What is needed: For the records below, report how many lines include the word "Uncheck". Only the number should appear.

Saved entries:
********************
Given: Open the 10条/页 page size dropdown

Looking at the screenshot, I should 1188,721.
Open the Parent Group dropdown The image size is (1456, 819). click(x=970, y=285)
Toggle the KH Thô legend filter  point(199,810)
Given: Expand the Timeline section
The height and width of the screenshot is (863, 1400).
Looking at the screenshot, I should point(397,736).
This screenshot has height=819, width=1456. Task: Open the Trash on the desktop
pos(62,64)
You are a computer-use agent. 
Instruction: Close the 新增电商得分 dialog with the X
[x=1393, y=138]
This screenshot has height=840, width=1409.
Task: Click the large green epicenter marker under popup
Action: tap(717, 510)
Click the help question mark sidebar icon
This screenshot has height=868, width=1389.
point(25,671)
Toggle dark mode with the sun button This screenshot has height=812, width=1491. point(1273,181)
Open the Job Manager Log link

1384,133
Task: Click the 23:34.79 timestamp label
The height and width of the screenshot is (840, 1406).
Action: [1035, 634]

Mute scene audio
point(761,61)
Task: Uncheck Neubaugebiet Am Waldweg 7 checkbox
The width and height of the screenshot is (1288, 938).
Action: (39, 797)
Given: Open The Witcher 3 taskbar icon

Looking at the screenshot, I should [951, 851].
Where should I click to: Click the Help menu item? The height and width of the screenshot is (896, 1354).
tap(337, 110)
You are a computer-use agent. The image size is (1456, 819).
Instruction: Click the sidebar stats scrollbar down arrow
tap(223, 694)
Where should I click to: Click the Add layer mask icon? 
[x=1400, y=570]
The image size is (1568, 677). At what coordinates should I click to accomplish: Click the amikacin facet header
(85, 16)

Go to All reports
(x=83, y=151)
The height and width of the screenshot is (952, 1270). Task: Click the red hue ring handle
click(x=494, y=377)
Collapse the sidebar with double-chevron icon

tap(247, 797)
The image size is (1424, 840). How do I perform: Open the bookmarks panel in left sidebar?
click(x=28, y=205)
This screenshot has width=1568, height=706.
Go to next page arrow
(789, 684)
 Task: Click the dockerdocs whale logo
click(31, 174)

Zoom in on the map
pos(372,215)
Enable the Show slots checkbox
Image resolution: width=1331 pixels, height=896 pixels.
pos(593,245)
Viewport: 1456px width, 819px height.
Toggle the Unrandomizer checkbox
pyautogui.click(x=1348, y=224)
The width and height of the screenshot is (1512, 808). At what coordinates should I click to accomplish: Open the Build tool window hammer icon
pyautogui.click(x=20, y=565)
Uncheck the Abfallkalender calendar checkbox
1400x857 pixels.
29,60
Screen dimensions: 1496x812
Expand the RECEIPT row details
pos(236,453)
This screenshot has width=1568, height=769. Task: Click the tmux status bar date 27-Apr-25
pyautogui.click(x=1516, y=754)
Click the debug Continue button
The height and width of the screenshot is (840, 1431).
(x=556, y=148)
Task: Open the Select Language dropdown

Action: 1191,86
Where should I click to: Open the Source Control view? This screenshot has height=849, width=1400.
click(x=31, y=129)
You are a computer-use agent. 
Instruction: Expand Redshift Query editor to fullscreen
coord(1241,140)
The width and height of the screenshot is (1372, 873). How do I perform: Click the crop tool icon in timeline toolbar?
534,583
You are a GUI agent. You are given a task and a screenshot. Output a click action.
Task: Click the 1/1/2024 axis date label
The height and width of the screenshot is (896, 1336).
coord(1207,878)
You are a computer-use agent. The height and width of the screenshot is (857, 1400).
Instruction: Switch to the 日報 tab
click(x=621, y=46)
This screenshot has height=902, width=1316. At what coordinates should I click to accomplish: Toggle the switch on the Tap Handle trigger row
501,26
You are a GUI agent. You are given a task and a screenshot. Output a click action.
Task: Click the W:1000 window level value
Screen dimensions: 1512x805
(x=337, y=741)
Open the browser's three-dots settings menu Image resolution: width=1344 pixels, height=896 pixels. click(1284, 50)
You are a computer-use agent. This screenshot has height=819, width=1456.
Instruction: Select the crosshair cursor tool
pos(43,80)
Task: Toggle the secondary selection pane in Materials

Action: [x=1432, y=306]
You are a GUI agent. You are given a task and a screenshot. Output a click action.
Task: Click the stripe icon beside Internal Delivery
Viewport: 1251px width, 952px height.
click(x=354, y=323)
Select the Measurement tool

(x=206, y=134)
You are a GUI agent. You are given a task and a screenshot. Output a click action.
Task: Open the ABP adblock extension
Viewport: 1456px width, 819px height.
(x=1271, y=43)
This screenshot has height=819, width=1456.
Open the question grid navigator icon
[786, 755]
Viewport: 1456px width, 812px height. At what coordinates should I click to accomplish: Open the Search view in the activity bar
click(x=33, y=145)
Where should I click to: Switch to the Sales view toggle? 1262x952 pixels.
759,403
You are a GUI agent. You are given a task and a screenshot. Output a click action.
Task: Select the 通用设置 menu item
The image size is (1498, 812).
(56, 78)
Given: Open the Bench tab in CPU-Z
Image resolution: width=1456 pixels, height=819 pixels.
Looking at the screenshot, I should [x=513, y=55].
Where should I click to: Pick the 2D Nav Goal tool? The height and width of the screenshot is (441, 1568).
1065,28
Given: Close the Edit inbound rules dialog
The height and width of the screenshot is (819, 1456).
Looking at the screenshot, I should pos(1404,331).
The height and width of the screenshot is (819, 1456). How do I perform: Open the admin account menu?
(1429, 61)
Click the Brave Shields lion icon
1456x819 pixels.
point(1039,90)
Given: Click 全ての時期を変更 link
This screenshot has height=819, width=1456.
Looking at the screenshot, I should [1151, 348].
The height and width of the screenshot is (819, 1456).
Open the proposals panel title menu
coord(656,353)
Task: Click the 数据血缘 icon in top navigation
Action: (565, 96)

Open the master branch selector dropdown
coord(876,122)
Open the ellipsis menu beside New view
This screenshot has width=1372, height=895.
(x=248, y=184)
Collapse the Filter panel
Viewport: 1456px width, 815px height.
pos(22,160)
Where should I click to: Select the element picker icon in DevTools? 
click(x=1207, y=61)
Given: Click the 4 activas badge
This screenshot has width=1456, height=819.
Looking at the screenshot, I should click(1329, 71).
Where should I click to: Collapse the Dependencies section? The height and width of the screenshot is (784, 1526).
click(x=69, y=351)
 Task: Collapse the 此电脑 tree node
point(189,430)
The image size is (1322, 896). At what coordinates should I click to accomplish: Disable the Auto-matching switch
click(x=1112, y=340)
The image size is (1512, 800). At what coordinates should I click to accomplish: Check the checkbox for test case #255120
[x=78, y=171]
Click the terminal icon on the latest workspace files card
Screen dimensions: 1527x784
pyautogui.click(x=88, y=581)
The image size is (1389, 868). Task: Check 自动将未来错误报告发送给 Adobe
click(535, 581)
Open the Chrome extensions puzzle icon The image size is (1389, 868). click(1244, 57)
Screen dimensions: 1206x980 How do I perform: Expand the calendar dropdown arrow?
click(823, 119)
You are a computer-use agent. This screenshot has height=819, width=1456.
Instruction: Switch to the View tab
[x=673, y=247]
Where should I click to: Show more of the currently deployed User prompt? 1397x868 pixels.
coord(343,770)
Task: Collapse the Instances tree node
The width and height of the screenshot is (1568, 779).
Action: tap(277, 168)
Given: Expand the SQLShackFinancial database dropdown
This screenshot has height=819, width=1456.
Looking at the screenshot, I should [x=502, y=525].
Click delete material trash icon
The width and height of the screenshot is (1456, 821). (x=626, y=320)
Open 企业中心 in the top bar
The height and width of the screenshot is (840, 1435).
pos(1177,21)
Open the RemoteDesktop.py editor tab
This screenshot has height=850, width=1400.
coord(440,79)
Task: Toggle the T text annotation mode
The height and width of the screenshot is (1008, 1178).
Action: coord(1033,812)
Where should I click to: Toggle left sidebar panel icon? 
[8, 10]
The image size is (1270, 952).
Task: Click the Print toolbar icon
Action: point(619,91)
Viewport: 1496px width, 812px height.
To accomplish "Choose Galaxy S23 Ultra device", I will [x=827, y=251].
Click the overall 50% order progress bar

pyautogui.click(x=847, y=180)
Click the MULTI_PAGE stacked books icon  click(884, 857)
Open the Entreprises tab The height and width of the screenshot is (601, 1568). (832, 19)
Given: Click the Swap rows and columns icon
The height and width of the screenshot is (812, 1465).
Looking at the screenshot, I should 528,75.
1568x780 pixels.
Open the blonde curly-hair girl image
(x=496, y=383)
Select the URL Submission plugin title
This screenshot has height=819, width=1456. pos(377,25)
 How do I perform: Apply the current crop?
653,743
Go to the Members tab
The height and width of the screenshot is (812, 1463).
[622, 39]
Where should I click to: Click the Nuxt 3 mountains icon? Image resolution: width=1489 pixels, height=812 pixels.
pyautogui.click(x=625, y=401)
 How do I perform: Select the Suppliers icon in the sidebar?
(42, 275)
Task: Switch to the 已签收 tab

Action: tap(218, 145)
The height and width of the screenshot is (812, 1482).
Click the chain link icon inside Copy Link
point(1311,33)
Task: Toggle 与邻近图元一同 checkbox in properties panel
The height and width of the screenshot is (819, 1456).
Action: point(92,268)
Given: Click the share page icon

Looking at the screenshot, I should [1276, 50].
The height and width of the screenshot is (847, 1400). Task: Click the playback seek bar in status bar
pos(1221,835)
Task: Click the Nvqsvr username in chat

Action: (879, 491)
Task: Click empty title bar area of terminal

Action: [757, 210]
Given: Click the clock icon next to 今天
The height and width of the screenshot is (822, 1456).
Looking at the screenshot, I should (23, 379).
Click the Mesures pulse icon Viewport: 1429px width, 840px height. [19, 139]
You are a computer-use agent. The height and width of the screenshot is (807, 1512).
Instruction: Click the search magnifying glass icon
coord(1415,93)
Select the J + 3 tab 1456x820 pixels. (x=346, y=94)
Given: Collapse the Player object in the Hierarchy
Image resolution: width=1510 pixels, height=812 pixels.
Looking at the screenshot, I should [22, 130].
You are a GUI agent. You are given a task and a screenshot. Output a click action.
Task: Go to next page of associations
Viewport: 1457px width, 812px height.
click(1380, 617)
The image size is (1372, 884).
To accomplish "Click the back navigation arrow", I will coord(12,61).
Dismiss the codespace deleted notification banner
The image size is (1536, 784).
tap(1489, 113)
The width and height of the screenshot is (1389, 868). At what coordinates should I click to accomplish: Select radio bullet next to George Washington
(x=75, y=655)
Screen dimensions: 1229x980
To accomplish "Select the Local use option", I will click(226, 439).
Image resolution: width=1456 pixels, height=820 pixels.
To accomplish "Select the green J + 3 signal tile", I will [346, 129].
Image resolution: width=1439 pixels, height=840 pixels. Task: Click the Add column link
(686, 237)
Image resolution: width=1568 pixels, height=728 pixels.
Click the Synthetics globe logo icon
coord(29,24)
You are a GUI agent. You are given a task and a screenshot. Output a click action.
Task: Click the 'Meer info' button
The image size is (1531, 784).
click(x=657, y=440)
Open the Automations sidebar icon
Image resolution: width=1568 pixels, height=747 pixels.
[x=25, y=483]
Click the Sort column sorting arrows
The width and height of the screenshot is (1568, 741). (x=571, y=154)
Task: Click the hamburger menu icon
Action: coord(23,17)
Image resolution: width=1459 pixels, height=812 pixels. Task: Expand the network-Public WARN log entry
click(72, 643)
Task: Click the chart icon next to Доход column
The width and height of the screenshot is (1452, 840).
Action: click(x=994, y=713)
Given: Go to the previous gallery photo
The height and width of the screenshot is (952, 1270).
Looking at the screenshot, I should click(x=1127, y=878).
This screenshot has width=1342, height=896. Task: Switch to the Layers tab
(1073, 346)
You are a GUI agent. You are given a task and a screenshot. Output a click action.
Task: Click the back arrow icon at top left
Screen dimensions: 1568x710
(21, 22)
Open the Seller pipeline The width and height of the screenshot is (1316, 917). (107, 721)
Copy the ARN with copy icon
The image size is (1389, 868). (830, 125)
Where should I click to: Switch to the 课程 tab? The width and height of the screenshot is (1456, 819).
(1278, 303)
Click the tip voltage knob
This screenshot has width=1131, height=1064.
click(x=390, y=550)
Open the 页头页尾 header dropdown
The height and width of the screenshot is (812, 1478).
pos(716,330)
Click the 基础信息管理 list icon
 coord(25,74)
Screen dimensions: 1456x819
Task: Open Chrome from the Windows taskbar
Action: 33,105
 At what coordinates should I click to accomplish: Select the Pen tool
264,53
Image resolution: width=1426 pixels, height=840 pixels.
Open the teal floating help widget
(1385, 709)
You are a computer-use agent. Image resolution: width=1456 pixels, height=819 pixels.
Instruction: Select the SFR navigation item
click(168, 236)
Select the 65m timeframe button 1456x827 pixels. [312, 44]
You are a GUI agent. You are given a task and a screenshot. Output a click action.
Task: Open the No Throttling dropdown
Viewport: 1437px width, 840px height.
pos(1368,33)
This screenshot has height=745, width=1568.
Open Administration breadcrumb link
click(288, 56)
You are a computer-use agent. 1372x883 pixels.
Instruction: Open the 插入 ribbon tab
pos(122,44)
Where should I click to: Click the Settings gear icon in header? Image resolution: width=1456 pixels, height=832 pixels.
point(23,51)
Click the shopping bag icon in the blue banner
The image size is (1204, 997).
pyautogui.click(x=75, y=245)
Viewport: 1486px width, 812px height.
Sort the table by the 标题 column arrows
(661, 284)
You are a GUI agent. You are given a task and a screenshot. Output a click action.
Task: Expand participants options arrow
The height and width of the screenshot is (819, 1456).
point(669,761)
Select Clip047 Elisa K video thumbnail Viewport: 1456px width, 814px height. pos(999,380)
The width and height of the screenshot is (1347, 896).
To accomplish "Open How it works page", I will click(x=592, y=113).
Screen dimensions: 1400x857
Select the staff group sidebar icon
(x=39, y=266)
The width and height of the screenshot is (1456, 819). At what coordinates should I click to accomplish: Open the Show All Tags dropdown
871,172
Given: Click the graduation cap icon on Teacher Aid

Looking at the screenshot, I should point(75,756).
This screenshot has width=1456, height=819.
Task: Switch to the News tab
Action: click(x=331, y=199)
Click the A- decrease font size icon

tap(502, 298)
********************
Task solution: 2